- How to complete this task
Return the run of lines below that opens with the line containing "Lee Camp, futbolista británico (64, 2102)" and closes with the line containing "[Toggle navigation] (115, 10)", keeping each one exact.

- Dataset records
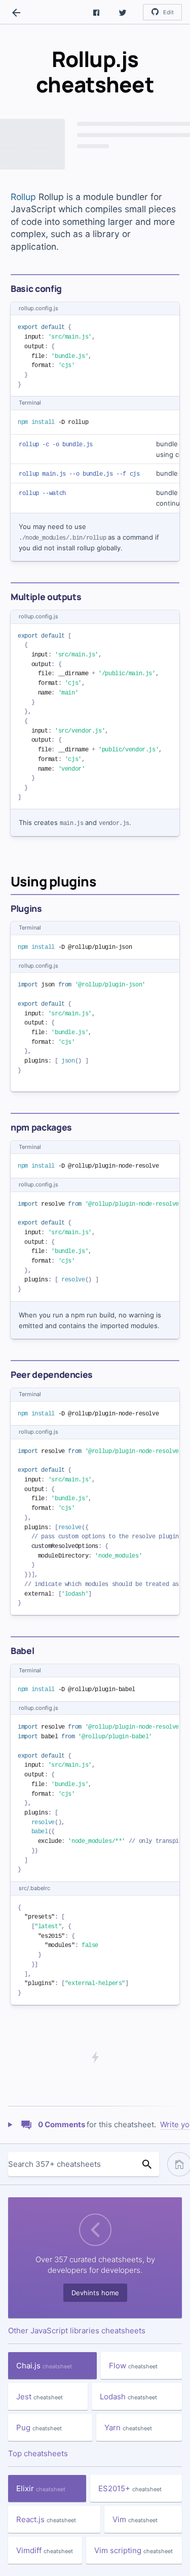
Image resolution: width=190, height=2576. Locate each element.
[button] (96, 12)
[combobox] (71, 2164)
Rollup (23, 196)
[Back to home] (16, 13)
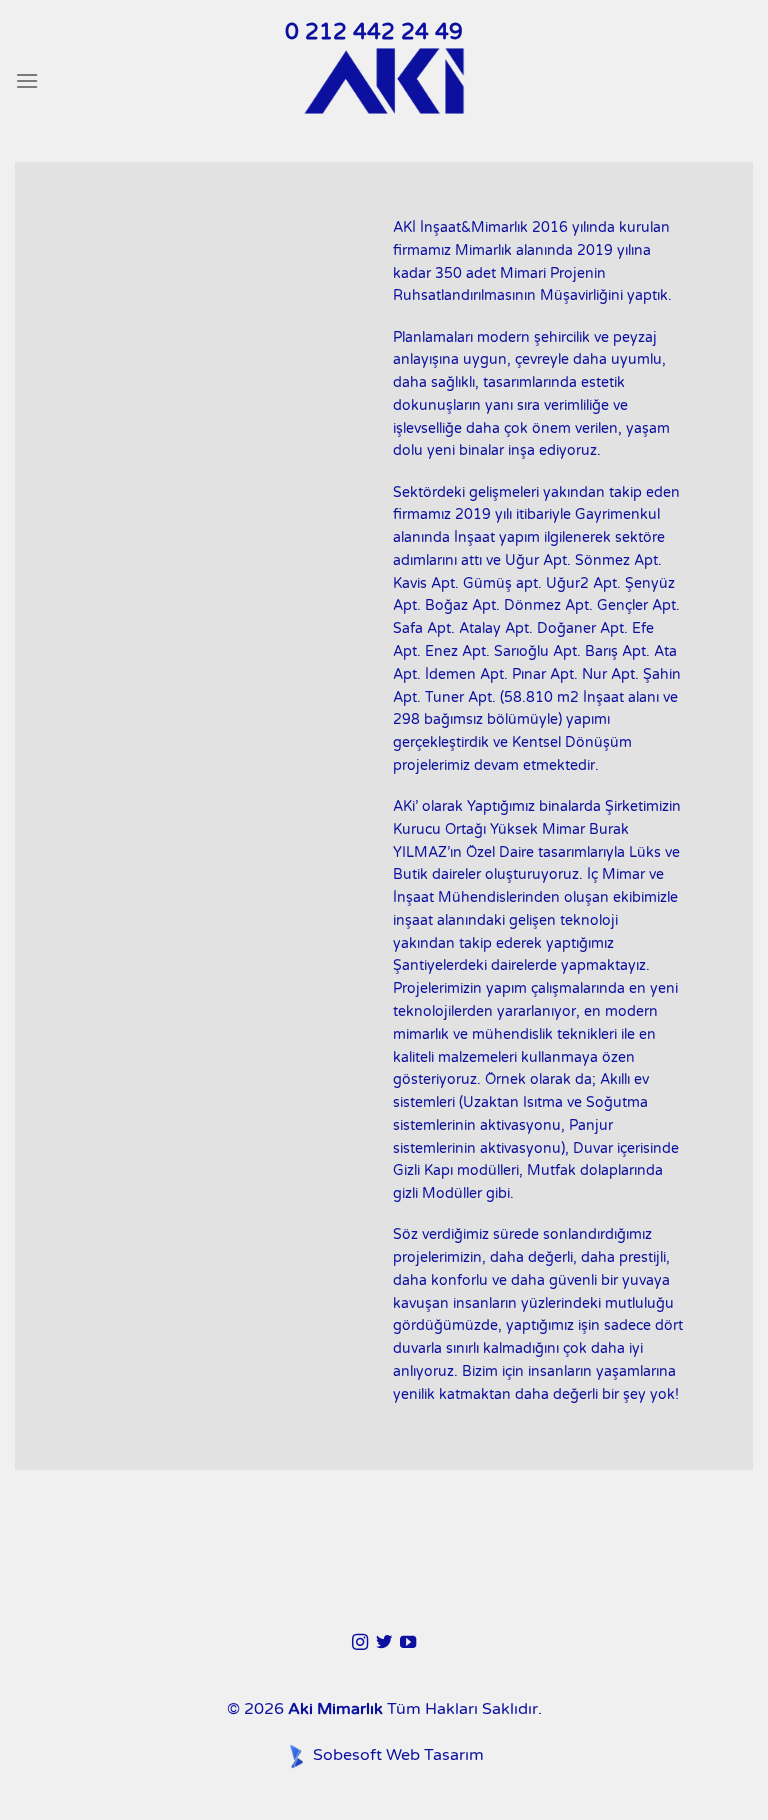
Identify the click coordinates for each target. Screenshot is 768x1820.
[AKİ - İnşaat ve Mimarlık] (384, 81)
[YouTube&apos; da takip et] (408, 1643)
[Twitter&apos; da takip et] (384, 1643)
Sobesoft (345, 1755)
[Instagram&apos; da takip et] (359, 1643)
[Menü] (27, 80)
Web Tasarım (435, 1755)
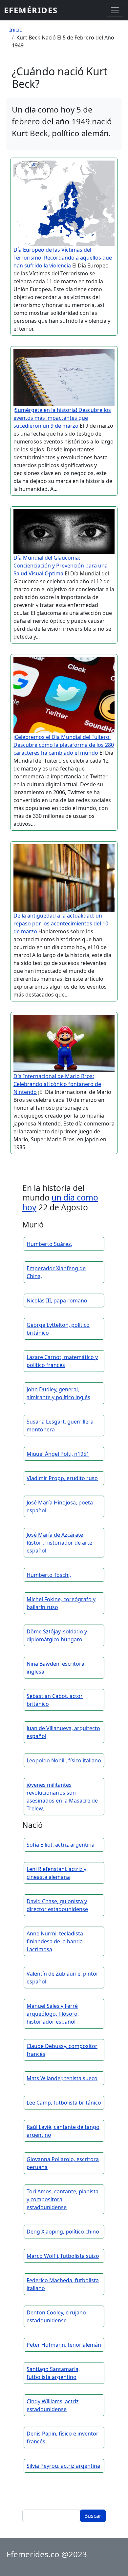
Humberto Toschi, (49, 1574)
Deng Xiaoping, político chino (63, 2231)
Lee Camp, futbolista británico (64, 2102)
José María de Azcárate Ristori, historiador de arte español (59, 1542)
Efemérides (31, 10)
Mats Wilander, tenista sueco (62, 2078)
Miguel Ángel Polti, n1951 (58, 1453)
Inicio (16, 29)
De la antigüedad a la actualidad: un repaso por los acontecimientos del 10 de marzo (60, 923)
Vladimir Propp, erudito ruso (62, 1478)
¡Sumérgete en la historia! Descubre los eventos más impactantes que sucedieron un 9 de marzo (62, 417)
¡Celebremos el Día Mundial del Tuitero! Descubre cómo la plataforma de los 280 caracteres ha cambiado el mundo (63, 744)
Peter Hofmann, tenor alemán (64, 2344)
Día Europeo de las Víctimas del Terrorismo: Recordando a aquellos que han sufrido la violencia (62, 257)
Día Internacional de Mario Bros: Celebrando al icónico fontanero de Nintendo (57, 1084)
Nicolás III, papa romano (57, 1300)
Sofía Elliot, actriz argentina (61, 1844)
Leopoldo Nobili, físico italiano (64, 1760)
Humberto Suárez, (49, 1244)
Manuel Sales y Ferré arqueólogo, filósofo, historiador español (53, 2013)
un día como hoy (60, 1202)
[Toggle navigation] (115, 10)
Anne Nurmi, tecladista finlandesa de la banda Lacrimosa (55, 1941)
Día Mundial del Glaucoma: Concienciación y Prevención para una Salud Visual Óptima (60, 565)
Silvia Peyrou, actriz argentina (63, 2465)
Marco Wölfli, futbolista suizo (63, 2256)
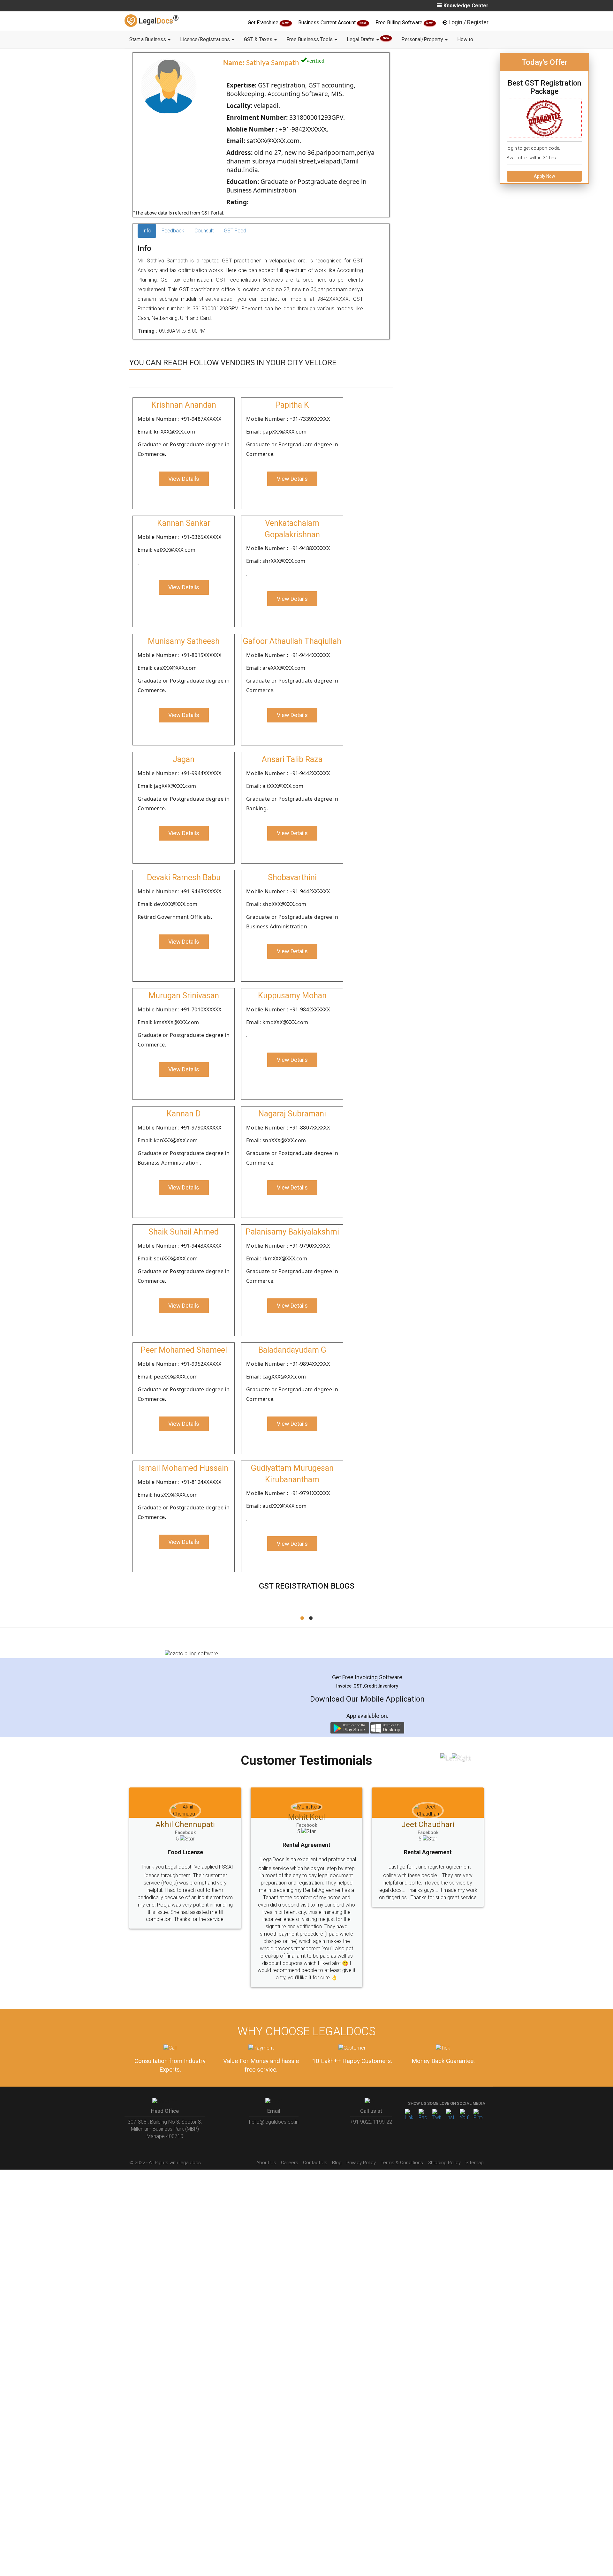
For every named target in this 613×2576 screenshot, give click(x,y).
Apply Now (544, 176)
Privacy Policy (361, 2133)
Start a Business (148, 39)
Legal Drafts (368, 39)
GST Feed (235, 231)
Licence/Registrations (205, 39)
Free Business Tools (310, 39)
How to (465, 39)
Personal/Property (422, 39)
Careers (289, 2133)
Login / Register (468, 22)
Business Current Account (327, 22)
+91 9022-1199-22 (371, 2092)
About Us (266, 2133)
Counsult (204, 231)
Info (146, 231)
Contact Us (315, 2133)
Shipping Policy (444, 2133)
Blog (337, 2133)
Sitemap (474, 2133)
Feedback (173, 231)
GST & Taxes (259, 39)
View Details (183, 478)
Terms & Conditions (402, 2133)
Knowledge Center (465, 6)
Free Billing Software (399, 22)
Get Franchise (264, 22)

- Output
Lee Camp, futbolista británico (64, 2102)
José María de Azcárate Ristori, historiador de arte español (59, 1542)
Efemérides (31, 10)
Mats Wilander, tenista sueco (62, 2078)
Miguel Ángel Polti, n1951 (58, 1453)
Inicio (16, 29)
De la antigüedad a la actualidad: un repaso por los acontecimientos del 10 de marzo (60, 923)
Vladimir Propp, erudito ruso (62, 1478)
¡Sumérgete en la historia! Descubre los eventos más impactantes que sucedieron un 9 de marzo (62, 417)
¡Celebremos el Día Mundial del Tuitero! Descubre cómo la plataforma de los 280 caracteres ha cambiado el mundo (63, 744)
Peter Hofmann, tenor alemán (64, 2344)
Día Europeo de las Víctimas del Terrorismo: Recordando a aquellos que han sufrido la violencia (62, 257)
Día Internacional de Mario Bros: Celebrando al icónico fontanero de Nintendo (57, 1084)
Nicolás III, papa romano (57, 1300)
Sofía Elliot, actriz argentina (61, 1844)
Leopoldo Nobili, físico italiano (64, 1760)
Humberto Suárez, (49, 1244)
Manuel Sales y Ferré arqueólogo, filósofo, historiador español (53, 2013)
un día como hoy (60, 1202)
[Toggle navigation] (115, 10)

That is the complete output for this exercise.